Navy brass review its options with OLF

Published 12:37 am Saturday, September 15, 2007

By Staff
Sites in the state being kept a secret
By NIKIE MAYO, News Editor
Navy Secretary Donald Winter is reviewing the latest information about potential landing field sites in North Carolina and Virginia following a “document exchange” among Navy leaders Friday.
A short release from the Navy on Friday tells that much, but details about the alternative sites remain scarce. Among North Carolina’s state and federal leaders, there is widespread opposition to the Navy’s favored jet-landing site in Washington and Beaufort counties.
Friday’s “document exchange” was not accompanied by a briefing among leaders, according to Fleet Forces Command spokesman Ted Brown. The exchange was announced simply to keep the process an open one, according to a Navy spokeswoman at the Pentagon.
The Navy’s review process lasts 60 days, according to the release.
In the meantime, the Navy is standing by its preferred OLF “Site C,” Cohen said. That site has encountered opposition because of its nearness to Pocosin Lakes National Wildlife Refuge.
Cohen said the Navy’s review process does not prohibit North Carolina leaders from releasing their list of alternative OLF locations in this state.

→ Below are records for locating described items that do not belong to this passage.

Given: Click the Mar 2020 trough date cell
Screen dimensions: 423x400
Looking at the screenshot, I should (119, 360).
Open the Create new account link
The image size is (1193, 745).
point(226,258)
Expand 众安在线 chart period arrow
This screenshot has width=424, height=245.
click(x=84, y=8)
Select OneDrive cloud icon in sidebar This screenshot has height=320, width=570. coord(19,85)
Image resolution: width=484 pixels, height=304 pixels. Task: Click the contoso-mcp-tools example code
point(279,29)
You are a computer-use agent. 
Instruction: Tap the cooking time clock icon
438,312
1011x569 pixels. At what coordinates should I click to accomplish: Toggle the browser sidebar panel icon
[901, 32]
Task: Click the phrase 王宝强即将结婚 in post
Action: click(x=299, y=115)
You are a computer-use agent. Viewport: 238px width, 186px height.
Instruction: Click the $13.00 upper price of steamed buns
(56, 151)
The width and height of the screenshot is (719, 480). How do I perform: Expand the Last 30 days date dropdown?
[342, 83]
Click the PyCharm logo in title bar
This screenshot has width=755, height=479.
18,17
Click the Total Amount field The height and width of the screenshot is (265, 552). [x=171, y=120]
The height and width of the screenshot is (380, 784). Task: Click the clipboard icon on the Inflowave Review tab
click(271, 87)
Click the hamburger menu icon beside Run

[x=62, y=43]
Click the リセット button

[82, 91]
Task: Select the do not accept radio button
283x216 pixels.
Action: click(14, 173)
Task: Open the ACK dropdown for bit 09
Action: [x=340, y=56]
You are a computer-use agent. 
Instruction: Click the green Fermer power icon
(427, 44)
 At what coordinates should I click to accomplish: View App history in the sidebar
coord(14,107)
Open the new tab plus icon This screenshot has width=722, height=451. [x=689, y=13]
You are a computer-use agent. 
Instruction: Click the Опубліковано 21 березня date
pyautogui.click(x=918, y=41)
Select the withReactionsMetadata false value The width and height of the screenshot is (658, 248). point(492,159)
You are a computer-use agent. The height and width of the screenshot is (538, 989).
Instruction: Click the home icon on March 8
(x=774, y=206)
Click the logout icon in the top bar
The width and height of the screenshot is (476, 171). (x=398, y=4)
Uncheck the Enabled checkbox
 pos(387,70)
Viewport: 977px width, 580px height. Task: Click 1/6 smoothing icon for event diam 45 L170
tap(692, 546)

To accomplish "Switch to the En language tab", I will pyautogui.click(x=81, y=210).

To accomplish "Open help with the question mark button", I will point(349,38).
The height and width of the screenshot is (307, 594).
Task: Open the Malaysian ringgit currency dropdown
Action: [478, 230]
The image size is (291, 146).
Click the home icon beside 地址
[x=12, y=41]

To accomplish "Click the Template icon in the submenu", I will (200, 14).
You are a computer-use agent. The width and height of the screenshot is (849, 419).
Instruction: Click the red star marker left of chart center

Virginia leaders released their list of 10 alternative sites in the commonwealth in July. Those sites, all in rural areas and within 70 nautical miles of Naval Air Station Oceana in Virginia, are being considered, along with U.S. Sen. John Warner’s suggestion of Fort Pickett.
How many sites North Carolina leaders have suggested remains unknown. Gov. Mike Easley’s OLF study group is expected to help evaluate those sites. After a three-year hiatus, the study group reconvenes in Raleigh on Tuesday at 11 a.m.